#### Exercise
Extend the write-up on dataset anonymization below, starting right after its last sentence.

#### Quoted passage
Adversarial Simulation

• Record Linkage Attack: Precision@1 = 0 under auxiliary QI exposure — no deterministic re-identifications.
• Skewness Attack: Residual micro-group lift < 3.0; inference risk limited to statistical, not identity-level, leakage.
• Semantic Attack: High entropy (≈ 0.9) and low category purity (≈ 0.2) demonstrate semantic robustness.

Security–Utility Trade-Off

| Metric | Pre-Anonymization | Post-Anonymization | Δ Utility |
|:–|:–:|:–:|:–:|
| Records Retained | 150 000 | 118 654 | –20.9 % (suppression + diversity enforcement) |
| k | — | 3 | — |
| ℓ | — | 3 | — |
| Mean Uniqueness | 0.83 | 0.004 | ↓ 99.5 % |
| Re-ID Precision@1 | 0.42 | 0.00 | ↓ 100 % |

The final dataset maintains information-theoretic privacy under equivalence-class modelling while preserving statistical validity across all three analytical tasks.

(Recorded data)
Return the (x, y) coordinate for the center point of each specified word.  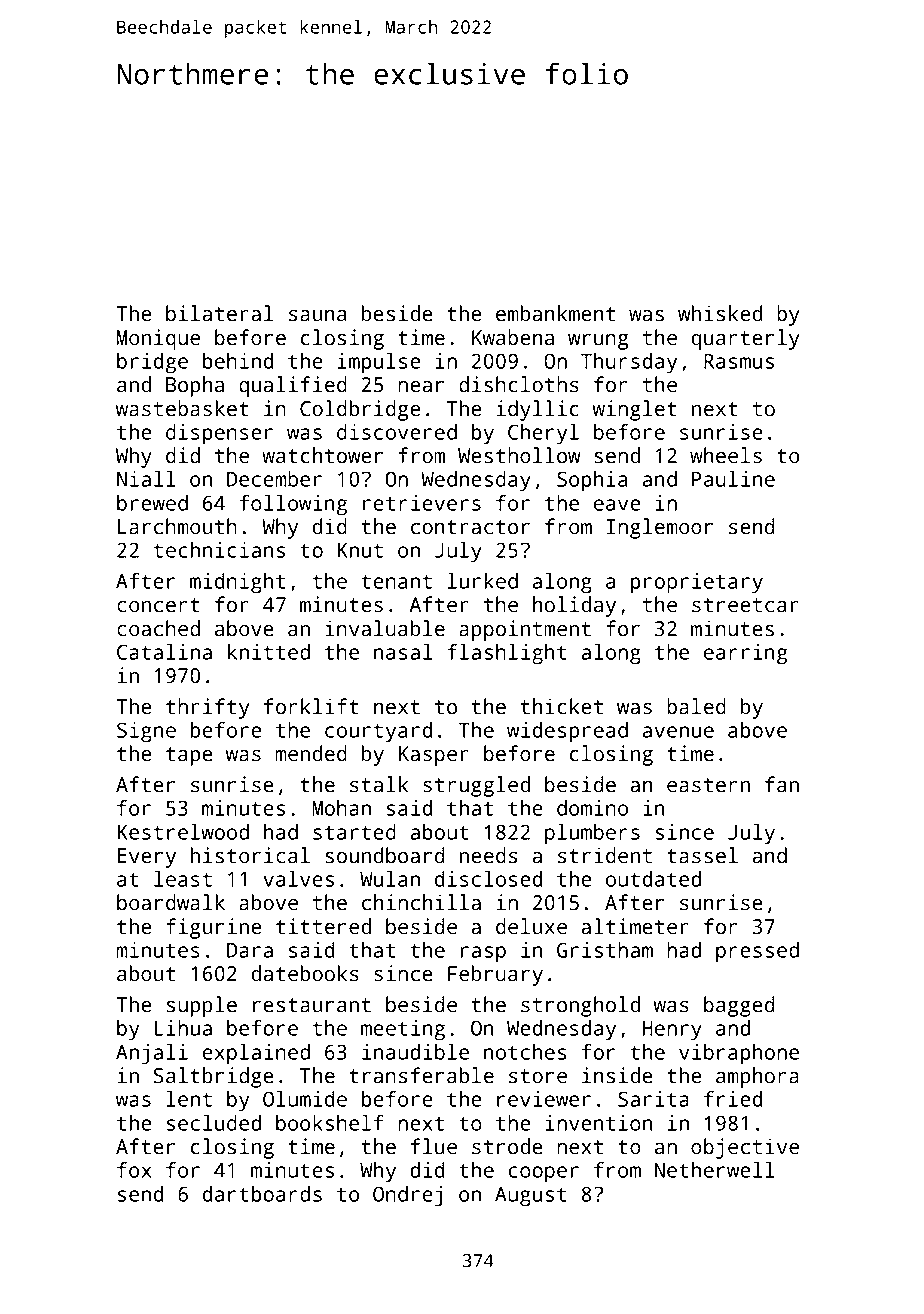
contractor (470, 527)
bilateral (219, 313)
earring (745, 654)
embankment (555, 313)
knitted (269, 652)
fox (134, 1170)
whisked (720, 313)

#### Task answer
Outcome

Delivered a privacy-engineered, publicly releasable dataset compliant with statistical disclosure control principles.
By integrating cryptographic pseudonymization, structured generalization, and quantitative privacy–utility analysis, the solution establishes a reproducible framework for secure data publishing in health and fairness research.